Tuesday, May 4, 2010

Fish in a Barrel: A Literary Snob's 30 Minutes in Dymocks

I step into the Dymocks on George Street. I clutch the fifty dollar gift card in my pocket like a sidearm, ready to expel its purchasing power at the first glimpse of a Haruki Murakami novel I haven't read. Usually there are only two bookshops in Sydney I regularly go to: Abbeys, behind the QVB and Kinokuniya, in front of the QVB. I haven't set foot in Dymocks for a long time, but as I'm spending someone else's money I have allowed myself to indulge in a cautious optimism. Upon entering, at least fifty per-cent of my suspicions are confirmed: the Self-Help section is worryingly prominent, and stands carrying the new Dean Koontz book stands beside the entrance like the snarling guardian statues outside Buddhist temples.
Undeterred, I begin with a brief scan of the literary fiction shelves. It isn't good. All the literary bad-guys are here: from kitsch romance novels to the wannabe Clancys and Kings. Wait, what's this? Ursula LeGuin in the Children's Literature section? Oh dear.

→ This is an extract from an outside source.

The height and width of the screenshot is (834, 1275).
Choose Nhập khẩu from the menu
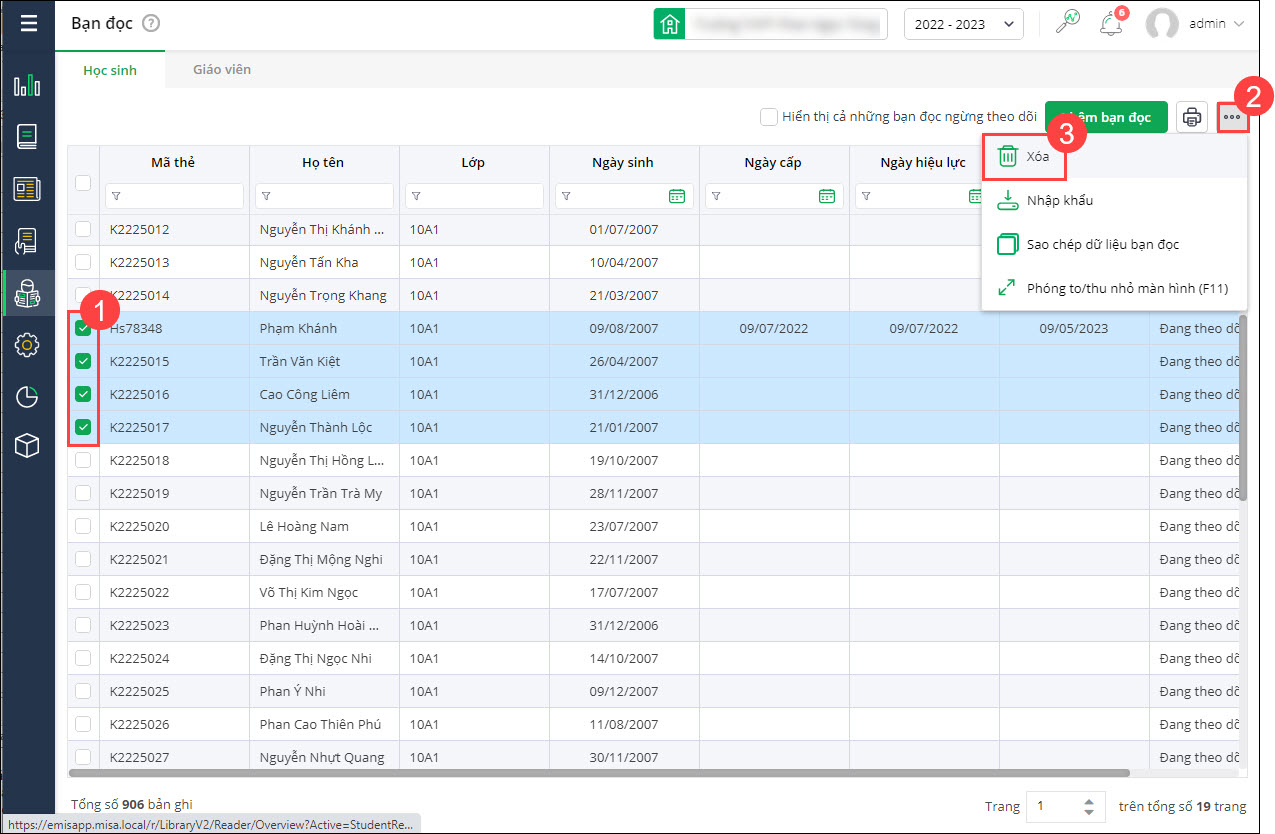click(1059, 200)
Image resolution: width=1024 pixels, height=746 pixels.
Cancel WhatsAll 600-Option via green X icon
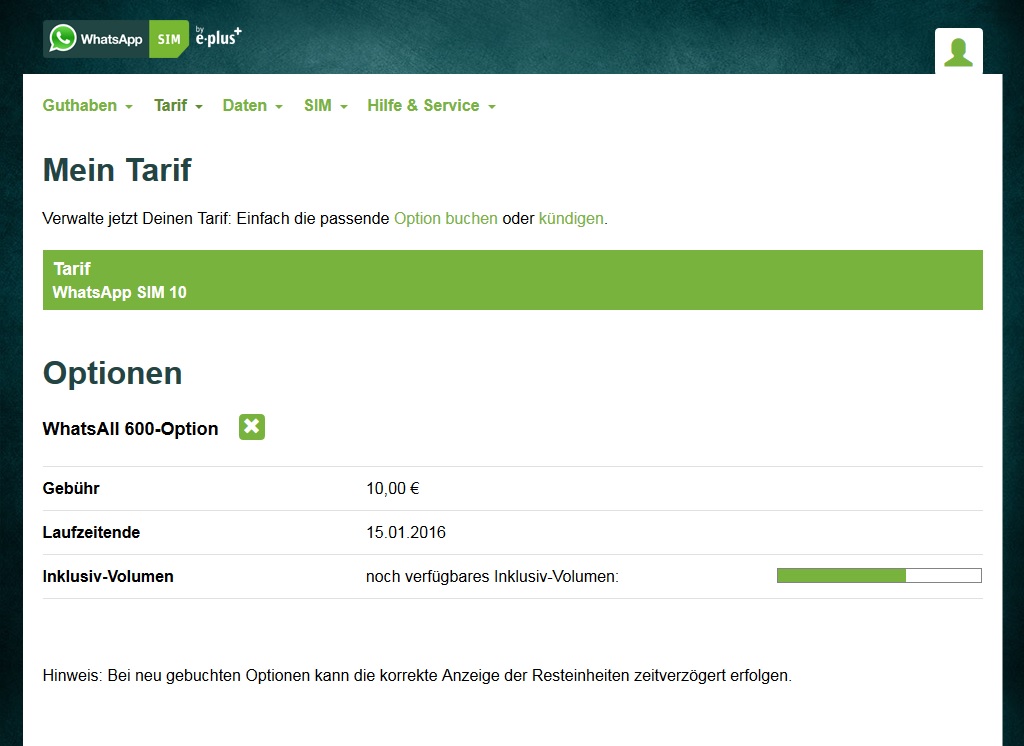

Imagine my surprise then when I notice the Philosophy section. At first glance things are looking good: there's Hume, Kant, even Bertrand Russell. From here however the intellectual quality deteriorates rapidly: the following books border on self-help books, and at the bottom shelf (the middle shelf actually: the lower two are empty) are books on astrology. Astrology.
One book in particular catches my eye: Philosophy in Anime. I read the blurb:
Professor of Philosophy at Wisconsin State University James Douglas explores the deep philosophical undertones of Anime classics like Ghost in the Shell, Akira and Cowboy Bebop.
My amused disgust gives way to a familiar pang of regret. I really should have worked hard at uni. Then it could be me sitting in the Humanities faculty of an unremarakble university in the mid-west watching Anime and getting paid for it. It could be me writing a book about it that would delight Anime fans and piss off bitter graduates on the other side of the world with half-arsed Arts degrees. I slink away from the Philosophy section toward the safe haven of the Penguin Classics section. You win this round, Professor Evangelion.
I find some Hemmingway and some John Irving and call it a day. They're good books, but the people in charge here don't know that. All they see are stock lists, and all they think is we need to find space for that other metric ton of Dan Brown we ordered.
I get tired of shooting fish in a barrel, and set off toward Sussex Street for something greasy to eat.